> **Task**: Nothing in the records may be left out; restate them word for word.

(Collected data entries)

BEGIN

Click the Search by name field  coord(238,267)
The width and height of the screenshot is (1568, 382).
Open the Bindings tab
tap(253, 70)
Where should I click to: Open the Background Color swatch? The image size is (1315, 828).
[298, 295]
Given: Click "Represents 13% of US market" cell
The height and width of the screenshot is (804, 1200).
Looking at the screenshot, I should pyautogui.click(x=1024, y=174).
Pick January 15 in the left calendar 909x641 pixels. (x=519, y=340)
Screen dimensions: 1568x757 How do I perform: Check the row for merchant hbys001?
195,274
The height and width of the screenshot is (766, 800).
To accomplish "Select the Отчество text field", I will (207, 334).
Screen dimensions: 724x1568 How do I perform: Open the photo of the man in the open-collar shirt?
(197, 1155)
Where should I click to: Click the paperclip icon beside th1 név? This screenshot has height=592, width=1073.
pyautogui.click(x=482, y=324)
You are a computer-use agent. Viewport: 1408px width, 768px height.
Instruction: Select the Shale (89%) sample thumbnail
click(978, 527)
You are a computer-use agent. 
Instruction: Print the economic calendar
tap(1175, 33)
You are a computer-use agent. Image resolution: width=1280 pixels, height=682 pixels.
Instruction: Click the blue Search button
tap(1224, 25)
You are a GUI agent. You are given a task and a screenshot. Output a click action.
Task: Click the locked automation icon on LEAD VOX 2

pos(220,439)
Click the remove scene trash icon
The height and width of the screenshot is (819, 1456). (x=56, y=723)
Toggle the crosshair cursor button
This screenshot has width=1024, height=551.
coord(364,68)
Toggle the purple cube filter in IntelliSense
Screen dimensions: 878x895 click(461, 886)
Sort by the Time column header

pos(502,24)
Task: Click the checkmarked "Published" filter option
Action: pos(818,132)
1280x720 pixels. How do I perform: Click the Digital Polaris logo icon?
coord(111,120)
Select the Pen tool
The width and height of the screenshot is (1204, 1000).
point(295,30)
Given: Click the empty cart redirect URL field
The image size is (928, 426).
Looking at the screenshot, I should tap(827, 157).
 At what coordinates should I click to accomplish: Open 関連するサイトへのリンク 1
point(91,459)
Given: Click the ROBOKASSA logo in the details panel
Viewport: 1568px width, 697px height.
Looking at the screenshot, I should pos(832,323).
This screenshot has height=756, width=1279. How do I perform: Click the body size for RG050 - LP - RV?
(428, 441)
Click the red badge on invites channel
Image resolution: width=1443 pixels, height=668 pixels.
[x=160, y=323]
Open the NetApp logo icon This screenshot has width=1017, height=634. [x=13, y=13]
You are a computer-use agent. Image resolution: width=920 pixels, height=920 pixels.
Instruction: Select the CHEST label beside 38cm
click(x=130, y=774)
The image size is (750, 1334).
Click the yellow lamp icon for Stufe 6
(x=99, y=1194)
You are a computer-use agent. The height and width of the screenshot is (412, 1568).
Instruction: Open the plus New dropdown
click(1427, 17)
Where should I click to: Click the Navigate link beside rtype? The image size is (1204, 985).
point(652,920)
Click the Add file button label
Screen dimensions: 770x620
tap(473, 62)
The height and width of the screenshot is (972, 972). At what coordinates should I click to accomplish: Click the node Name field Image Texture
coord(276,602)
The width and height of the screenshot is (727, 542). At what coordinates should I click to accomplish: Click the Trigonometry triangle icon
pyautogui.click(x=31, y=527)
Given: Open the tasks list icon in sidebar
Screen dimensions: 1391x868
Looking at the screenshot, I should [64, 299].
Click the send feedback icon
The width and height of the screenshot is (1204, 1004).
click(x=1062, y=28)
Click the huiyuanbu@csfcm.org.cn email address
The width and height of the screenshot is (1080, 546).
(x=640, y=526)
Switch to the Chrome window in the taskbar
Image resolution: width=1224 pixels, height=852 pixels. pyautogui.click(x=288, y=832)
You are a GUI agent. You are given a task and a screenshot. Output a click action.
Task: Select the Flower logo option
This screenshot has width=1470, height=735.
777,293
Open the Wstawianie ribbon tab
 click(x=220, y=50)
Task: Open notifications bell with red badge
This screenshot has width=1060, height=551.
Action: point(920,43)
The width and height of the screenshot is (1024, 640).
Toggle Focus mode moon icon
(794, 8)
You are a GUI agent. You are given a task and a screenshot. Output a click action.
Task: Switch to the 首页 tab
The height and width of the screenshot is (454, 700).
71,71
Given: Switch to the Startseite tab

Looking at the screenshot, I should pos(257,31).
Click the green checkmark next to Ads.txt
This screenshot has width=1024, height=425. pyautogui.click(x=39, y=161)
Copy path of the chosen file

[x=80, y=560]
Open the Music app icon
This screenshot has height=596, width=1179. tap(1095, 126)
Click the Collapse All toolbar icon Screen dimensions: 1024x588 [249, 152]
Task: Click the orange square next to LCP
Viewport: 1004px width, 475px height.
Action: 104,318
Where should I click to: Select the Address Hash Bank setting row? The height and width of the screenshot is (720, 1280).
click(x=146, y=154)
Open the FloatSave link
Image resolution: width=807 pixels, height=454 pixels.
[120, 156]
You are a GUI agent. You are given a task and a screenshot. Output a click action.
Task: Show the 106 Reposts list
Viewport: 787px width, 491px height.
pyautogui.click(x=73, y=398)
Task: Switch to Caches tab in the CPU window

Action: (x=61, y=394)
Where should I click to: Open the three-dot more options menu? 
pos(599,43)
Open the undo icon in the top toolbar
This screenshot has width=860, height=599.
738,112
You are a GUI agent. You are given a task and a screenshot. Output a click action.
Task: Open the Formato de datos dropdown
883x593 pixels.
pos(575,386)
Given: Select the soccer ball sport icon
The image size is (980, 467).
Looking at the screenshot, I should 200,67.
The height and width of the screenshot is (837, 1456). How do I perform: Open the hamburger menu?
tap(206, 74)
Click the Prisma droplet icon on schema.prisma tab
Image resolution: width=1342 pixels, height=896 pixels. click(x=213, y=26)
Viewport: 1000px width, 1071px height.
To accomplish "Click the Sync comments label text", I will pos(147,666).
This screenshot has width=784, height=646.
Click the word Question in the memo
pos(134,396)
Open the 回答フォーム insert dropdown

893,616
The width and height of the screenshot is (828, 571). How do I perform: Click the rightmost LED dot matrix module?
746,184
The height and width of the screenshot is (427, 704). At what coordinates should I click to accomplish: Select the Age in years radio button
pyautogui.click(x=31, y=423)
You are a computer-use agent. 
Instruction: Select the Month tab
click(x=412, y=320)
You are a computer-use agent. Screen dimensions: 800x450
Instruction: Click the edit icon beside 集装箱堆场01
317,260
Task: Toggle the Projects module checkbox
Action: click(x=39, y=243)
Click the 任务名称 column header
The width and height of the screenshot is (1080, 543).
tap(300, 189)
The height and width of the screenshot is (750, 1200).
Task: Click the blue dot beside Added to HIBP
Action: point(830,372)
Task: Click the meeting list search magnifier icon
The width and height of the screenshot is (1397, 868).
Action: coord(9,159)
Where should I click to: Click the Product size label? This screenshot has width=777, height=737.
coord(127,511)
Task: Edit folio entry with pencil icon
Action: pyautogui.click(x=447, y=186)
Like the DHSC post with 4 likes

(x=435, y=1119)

END

> **Answer area**:
Click the Search by name field  coord(238,267)
The width and height of the screenshot is (1568, 382).
Open the Bindings tab
tap(253, 70)
Where should I click to: Open the Background Color swatch? The image size is (1315, 828).
[298, 295]
Given: Click "Represents 13% of US market" cell
The height and width of the screenshot is (804, 1200).
Looking at the screenshot, I should pyautogui.click(x=1024, y=174).
Pick January 15 in the left calendar 909x641 pixels. (x=519, y=340)
Screen dimensions: 1568x757 How do I perform: Check the row for merchant hbys001?
195,274
The height and width of the screenshot is (766, 800).
To accomplish "Select the Отчество text field", I will (207, 334).
Screen dimensions: 724x1568 How do I perform: Open the photo of the man in the open-collar shirt?
(197, 1155)
Where should I click to: Click the paperclip icon beside th1 név? This screenshot has height=592, width=1073.
pyautogui.click(x=482, y=324)
You are a computer-use agent. Viewport: 1408px width, 768px height.
Instruction: Select the Shale (89%) sample thumbnail
click(978, 527)
You are a computer-use agent. 
Instruction: Print the economic calendar
tap(1175, 33)
You are a computer-use agent. Image resolution: width=1280 pixels, height=682 pixels.
Instruction: Click the blue Search button
tap(1224, 25)
You are a GUI agent. You are given a task and a screenshot. Output a click action.
Task: Click the locked automation icon on LEAD VOX 2

pos(220,439)
Click the remove scene trash icon
The height and width of the screenshot is (819, 1456). (x=56, y=723)
Toggle the crosshair cursor button
This screenshot has width=1024, height=551.
coord(364,68)
Toggle the purple cube filter in IntelliSense
Screen dimensions: 878x895 click(461, 886)
Sort by the Time column header

pos(502,24)
Task: Click the checkmarked "Published" filter option
Action: pos(818,132)
1280x720 pixels. How do I perform: Click the Digital Polaris logo icon?
coord(111,120)
Select the Pen tool
The width and height of the screenshot is (1204, 1000).
point(295,30)
Given: Click the empty cart redirect URL field
The image size is (928, 426).
Looking at the screenshot, I should tap(827, 157).
 At what coordinates should I click to accomplish: Open 関連するサイトへのリンク 1
point(91,459)
Given: Click the ROBOKASSA logo in the details panel
Viewport: 1568px width, 697px height.
Looking at the screenshot, I should pos(832,323).
This screenshot has height=756, width=1279. How do I perform: Click the body size for RG050 - LP - RV?
(428, 441)
Click the red badge on invites channel
Image resolution: width=1443 pixels, height=668 pixels.
[x=160, y=323]
Open the NetApp logo icon This screenshot has width=1017, height=634. [x=13, y=13]
You are a computer-use agent. Image resolution: width=920 pixels, height=920 pixels.
Instruction: Select the CHEST label beside 38cm
click(x=130, y=774)
The image size is (750, 1334).
Click the yellow lamp icon for Stufe 6
(x=99, y=1194)
You are a computer-use agent. The height and width of the screenshot is (412, 1568).
Instruction: Open the plus New dropdown
click(1427, 17)
Where should I click to: Click the Navigate link beside rtype? The image size is (1204, 985).
point(652,920)
Click the Add file button label
Screen dimensions: 770x620
tap(473, 62)
The height and width of the screenshot is (972, 972). At what coordinates should I click to accomplish: Click the node Name field Image Texture
coord(276,602)
The width and height of the screenshot is (727, 542). At what coordinates should I click to accomplish: Click the Trigonometry triangle icon
pyautogui.click(x=31, y=527)
Given: Open the tasks list icon in sidebar
Screen dimensions: 1391x868
Looking at the screenshot, I should [64, 299].
Click the send feedback icon
The width and height of the screenshot is (1204, 1004).
click(x=1062, y=28)
Click the huiyuanbu@csfcm.org.cn email address
The width and height of the screenshot is (1080, 546).
(x=640, y=526)
Switch to the Chrome window in the taskbar
Image resolution: width=1224 pixels, height=852 pixels. pyautogui.click(x=288, y=832)
You are a GUI agent. You are given a task and a screenshot. Output a click action.
Task: Select the Flower logo option
This screenshot has width=1470, height=735.
777,293
Open the Wstawianie ribbon tab
 click(x=220, y=50)
Task: Open notifications bell with red badge
This screenshot has width=1060, height=551.
Action: point(920,43)
The width and height of the screenshot is (1024, 640).
Toggle Focus mode moon icon
(794, 8)
You are a GUI agent. You are given a task and a screenshot. Output a click action.
Task: Switch to the 首页 tab
The height and width of the screenshot is (454, 700).
71,71
Given: Switch to the Startseite tab

Looking at the screenshot, I should pos(257,31).
Click the green checkmark next to Ads.txt
This screenshot has width=1024, height=425. pyautogui.click(x=39, y=161)
Copy path of the chosen file

[x=80, y=560]
Open the Music app icon
This screenshot has height=596, width=1179. tap(1095, 126)
Click the Collapse All toolbar icon Screen dimensions: 1024x588 [249, 152]
Task: Click the orange square next to LCP
Viewport: 1004px width, 475px height.
Action: 104,318
Where should I click to: Select the Address Hash Bank setting row? The height and width of the screenshot is (720, 1280).
click(x=146, y=154)
Open the FloatSave link
Image resolution: width=807 pixels, height=454 pixels.
[120, 156]
You are a GUI agent. You are given a task and a screenshot. Output a click action.
Task: Show the 106 Reposts list
Viewport: 787px width, 491px height.
pyautogui.click(x=73, y=398)
Task: Switch to Caches tab in the CPU window

Action: (x=61, y=394)
Where should I click to: Open the three-dot more options menu? 
pos(599,43)
Open the undo icon in the top toolbar
This screenshot has width=860, height=599.
738,112
You are a GUI agent. You are given a task and a screenshot. Output a click action.
Task: Open the Formato de datos dropdown
883x593 pixels.
pos(575,386)
Given: Select the soccer ball sport icon
The image size is (980, 467).
Looking at the screenshot, I should 200,67.
The height and width of the screenshot is (837, 1456). How do I perform: Open the hamburger menu?
tap(206, 74)
Click the Prisma droplet icon on schema.prisma tab
Image resolution: width=1342 pixels, height=896 pixels. click(x=213, y=26)
Viewport: 1000px width, 1071px height.
To accomplish "Click the Sync comments label text", I will pos(147,666).
This screenshot has width=784, height=646.
Click the word Question in the memo
pos(134,396)
Open the 回答フォーム insert dropdown

893,616
The width and height of the screenshot is (828, 571). How do I perform: Click the rightmost LED dot matrix module?
746,184
The height and width of the screenshot is (427, 704). At what coordinates should I click to accomplish: Select the Age in years radio button
pyautogui.click(x=31, y=423)
You are a computer-use agent. 
Instruction: Select the Month tab
click(x=412, y=320)
You are a computer-use agent. Screen dimensions: 800x450
Instruction: Click the edit icon beside 集装箱堆场01
317,260
Task: Toggle the Projects module checkbox
Action: click(x=39, y=243)
Click the 任务名称 column header
The width and height of the screenshot is (1080, 543).
tap(300, 189)
The height and width of the screenshot is (750, 1200).
Task: Click the blue dot beside Added to HIBP
Action: point(830,372)
Task: Click the meeting list search magnifier icon
The width and height of the screenshot is (1397, 868).
Action: coord(9,159)
Where should I click to: Click the Product size label? This screenshot has width=777, height=737.
coord(127,511)
Task: Edit folio entry with pencil icon
Action: pyautogui.click(x=447, y=186)
Like the DHSC post with 4 likes

(x=435, y=1119)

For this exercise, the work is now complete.